Student: Divine Ifeoluwa Awe (Project, 2025)
Department of Computer Engineering
Ekiti State University, Ado-Ekiti, Ekiti State


Abstract

This study developed an IoT-based precision agriculture system to optimize maize cultivation by addressing key challenges of inefficient resource use and low yields. The system integrates soil moisture (SM150T), NPK nutrient (JXCT-IoT), and environmental sensors (DHT22, DS18B20) with ESP32/ESP8266 microcontrollers, transmitting real-time data via Wi-Fi/ESP-NOW to a Firebase cloud platform for analysis and decision support. Field tests demonstrated a 30% reduction in water usage, 20-25% yield improvement, and reliable monitoring with ±3% soil moisture accuracy, powered autonomously by a 200W solar system.
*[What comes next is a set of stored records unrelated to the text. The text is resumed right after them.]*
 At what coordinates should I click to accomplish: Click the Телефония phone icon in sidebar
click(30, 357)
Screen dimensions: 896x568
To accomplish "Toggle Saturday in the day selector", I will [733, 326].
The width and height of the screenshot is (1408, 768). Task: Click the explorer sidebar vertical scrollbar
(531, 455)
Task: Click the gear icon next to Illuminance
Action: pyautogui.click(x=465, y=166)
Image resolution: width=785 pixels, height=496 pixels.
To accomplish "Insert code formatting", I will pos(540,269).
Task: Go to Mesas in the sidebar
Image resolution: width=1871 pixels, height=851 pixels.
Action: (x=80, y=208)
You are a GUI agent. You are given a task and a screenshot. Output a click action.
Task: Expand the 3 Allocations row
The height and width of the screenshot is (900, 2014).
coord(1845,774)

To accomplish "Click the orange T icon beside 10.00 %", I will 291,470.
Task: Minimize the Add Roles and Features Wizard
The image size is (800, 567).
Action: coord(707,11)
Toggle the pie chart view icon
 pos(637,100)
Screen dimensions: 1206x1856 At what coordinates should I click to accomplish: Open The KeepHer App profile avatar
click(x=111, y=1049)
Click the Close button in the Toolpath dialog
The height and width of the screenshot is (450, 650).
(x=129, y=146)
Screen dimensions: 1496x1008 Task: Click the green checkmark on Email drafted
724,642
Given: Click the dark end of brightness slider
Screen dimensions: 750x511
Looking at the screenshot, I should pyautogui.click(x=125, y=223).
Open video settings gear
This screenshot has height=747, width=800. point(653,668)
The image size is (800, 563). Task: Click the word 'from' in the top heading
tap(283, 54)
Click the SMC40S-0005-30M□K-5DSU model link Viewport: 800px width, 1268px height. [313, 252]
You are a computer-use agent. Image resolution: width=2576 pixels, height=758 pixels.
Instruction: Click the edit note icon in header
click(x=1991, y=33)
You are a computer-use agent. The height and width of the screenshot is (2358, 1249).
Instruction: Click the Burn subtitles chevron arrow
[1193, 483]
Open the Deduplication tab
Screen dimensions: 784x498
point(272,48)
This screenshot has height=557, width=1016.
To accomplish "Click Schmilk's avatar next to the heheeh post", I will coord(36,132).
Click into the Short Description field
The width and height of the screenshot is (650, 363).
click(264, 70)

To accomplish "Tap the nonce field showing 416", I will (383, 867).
Results validate the system's effectiveness in enhancing maize productivity through data-driven irrigation and fertilization, while recommendations include integrating machine learning for predictive analytics, developing self-calibrating sensors, and optimizing costs for smallholder adoption. The study contributes to sustainable agriculture by combining IoT technology with precision farming principles to improve resource efficiency and crop yields in maize cultivation. Keywords: Precision agriculture, IoT farming, smart irrigation, maize cultivation, soil monitoring, sustainable agriculture, cloud analytics.

Keywords
Precision agriculture IoT farming smart irrigation maize cultivation soil monitoring sustainable agriculture cloud analytics.